---You can get closer and closer, but you will never actually get there---
Last night, around midnight, I had a Miley Cyrus music video binge. I youtubed all her videos trying to grasp a hint of what people find at all appealing in her. The most recent video is called "Who Owns My Heart" and the music video is a series of Miley in her underwear gyrating in different settings and wearing different clothing. That led to interviews and videos of people talking about her and videos talking about people talking about her. One female Fox reporter- with curled blond hair, a very conscious outfit, rehearsed facial expressions and an inch of makeup- interviewed a man who took the 'concerned parental' stance. Miley is a 17 year old girl (not even old enough to be in the clubs whose floors she's writhing on) who is inappropriately oversexualizing herself. The Fox reporter took the stance that Miley looks and acts like a woman, not a girl, so maybe she is not overstepping her bounds and should be able to present and advertise herself as a woman.

They went back and forth in a totally useless and painfully obvious discussion about when and why girls gain permission to advertise themselves as worthless sex bags without ever asking: Miley's age aside, is "worthless sex bag" a healthy image for anyone to put forward at all, especially in the context of a song that has absolutely nothing to do with sex. Despite the moronic and totally lame lyrics, naive perspective, and annoyingly uncatchy beat, the song is about a girl questioning her passions in life: love for another versus dedication to an art.

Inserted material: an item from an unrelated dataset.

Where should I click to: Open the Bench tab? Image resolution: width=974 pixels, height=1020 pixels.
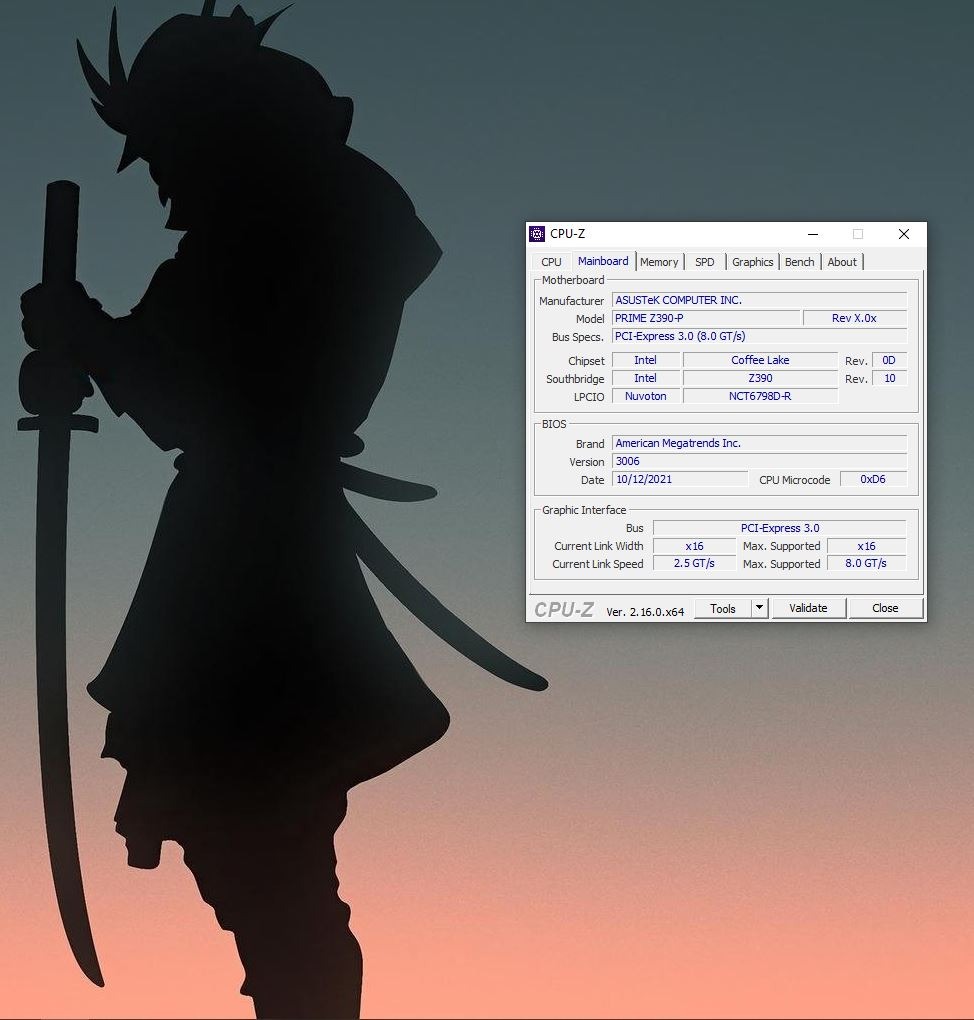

The other question that should be asked is, if the lyrics are not clever, the beat not catchy and the melody unoriginal and STILL bad, why are people listening to this song? Because girls (and teenaged girls are the only people who really listen to Miley Cyrus by the way. Which is funny because the market for the video is very obviously horny boys) want to be just like Miley. And boys like her because she's happy to teeter around in heels and underwear and do pretty much whatever the fuck else they want to have done. It's a lust based image. Which is fine, lust has never been a bad thing as long as it's used appropriately. But somewhere down the road (and come to think of it, I have no idea where) the line between lust and beauty, and a girl and a woman (and by woman, I dont mean just a female after a certain age) got smudged, and in many cases, all-together erased.
Why is it that beauty for girls involves incompetence, childish naivety, and the undiscerning "down to fuck" attitude manifested as cheap n' easy. (Which is also what we look for in possessions, food and solutions to our ever-increasing problems... coincidence?) So it sounds like, in terms of beauty, we have a little obsession with youth here. Why. Would a grown man be attracted (sexually not paternally) to a child? Perhaps a faltering ego which needs the reassurance of superiority and authority?
Whether or not Miley Cyrus is sexy in her new video "Who Owns My Heart?" (fight, fight fight!, pandering public!) seems petty until you look at the far-reaching and universally permeating ramifications of an unhealthy and confined self-image and the expectations of society for it to be upheld by its members, the problem gains merit. But still the only solution I see is to stop playing the game altogether. The more you try to outdo someone or reinvent the image, the more you're playing the game. The game is not about winning, it's about perpetually falling behind. As long as you're playing under someone else's set of rules- a set of rules that doesnt apply to you- you're lining yourself up to be compared to and judged alongside them. But if you create your own set of rules for your own game, you can choose how you will be perceived and against whom you will be compared. You can only win the game when you give up trying to outdo all of the people you hate.